What the task requires: Could you transcribe every record below exactly as written, excluding the pictures?

### Data ###

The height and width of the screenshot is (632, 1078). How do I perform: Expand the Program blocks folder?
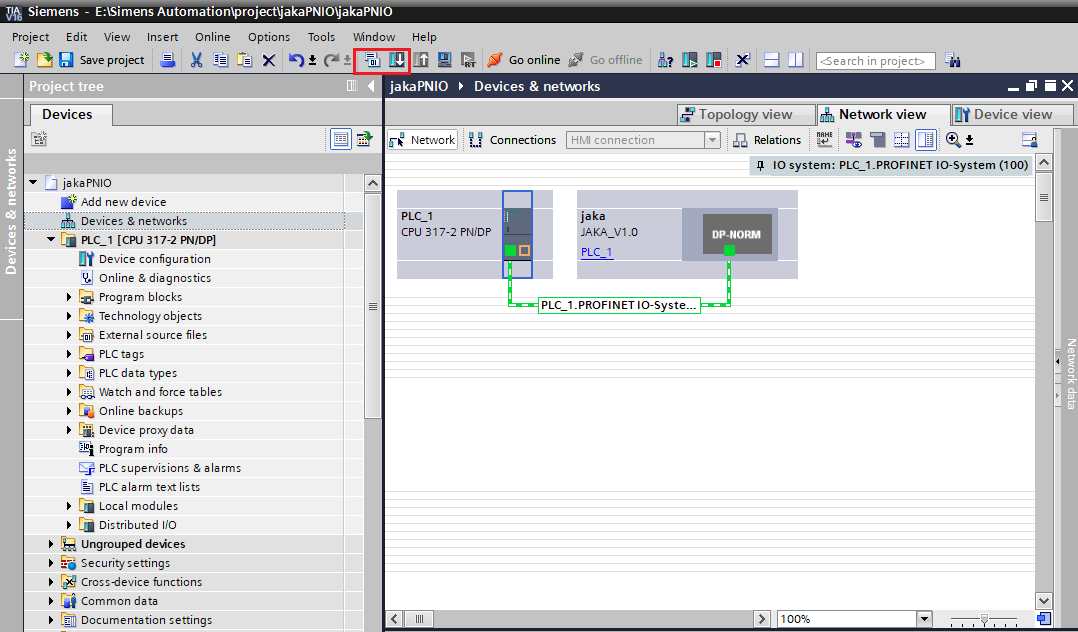point(70,297)
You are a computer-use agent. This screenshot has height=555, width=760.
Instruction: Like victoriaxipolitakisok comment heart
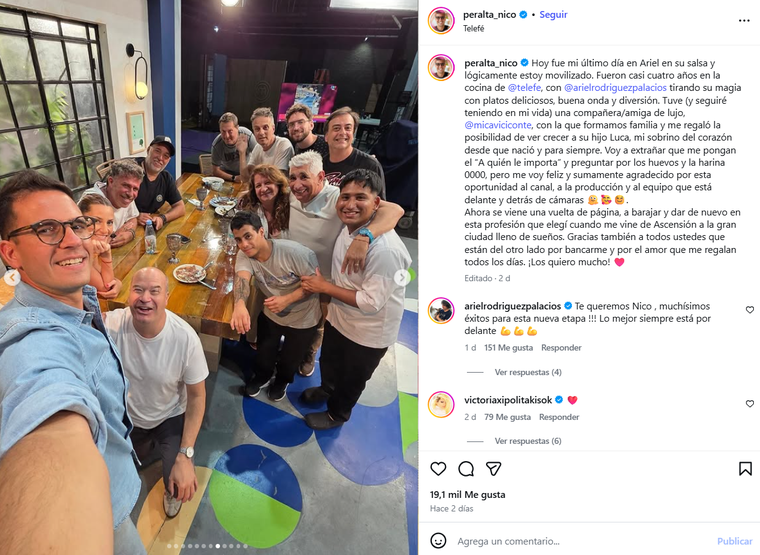(x=749, y=404)
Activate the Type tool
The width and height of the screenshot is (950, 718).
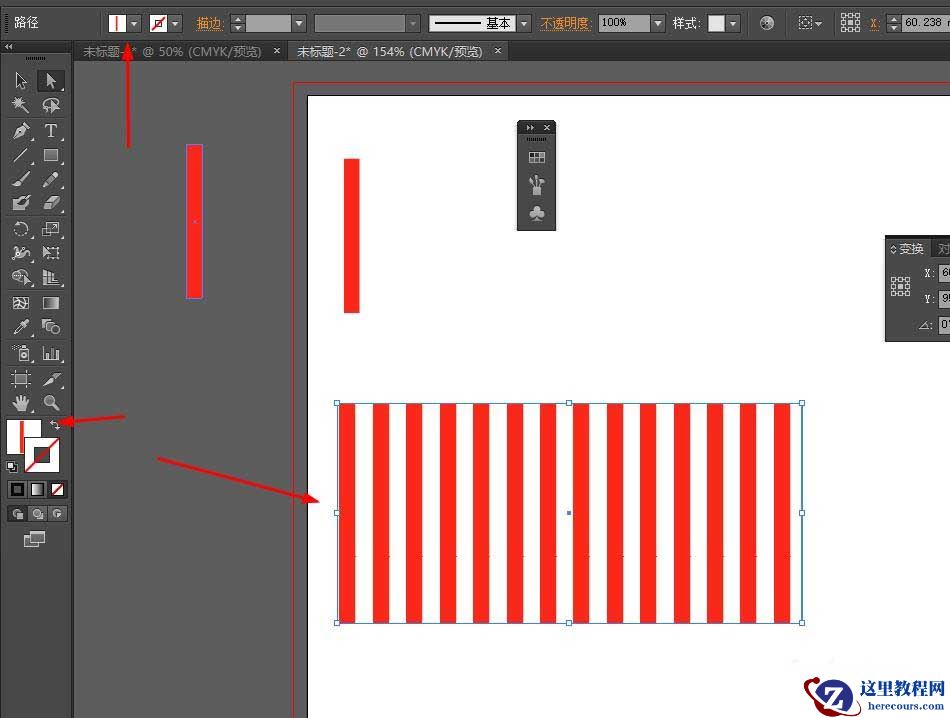coord(51,130)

###

Task output:
The height and width of the screenshot is (632, 1078). How do I perform: Expand the Program blocks folder?
point(70,297)
You are a computer-use agent. This screenshot has height=555, width=760.
Instruction: Like victoriaxipolitakisok comment heart
(x=749, y=404)
Activate the Type tool
The width and height of the screenshot is (950, 718).
coord(51,130)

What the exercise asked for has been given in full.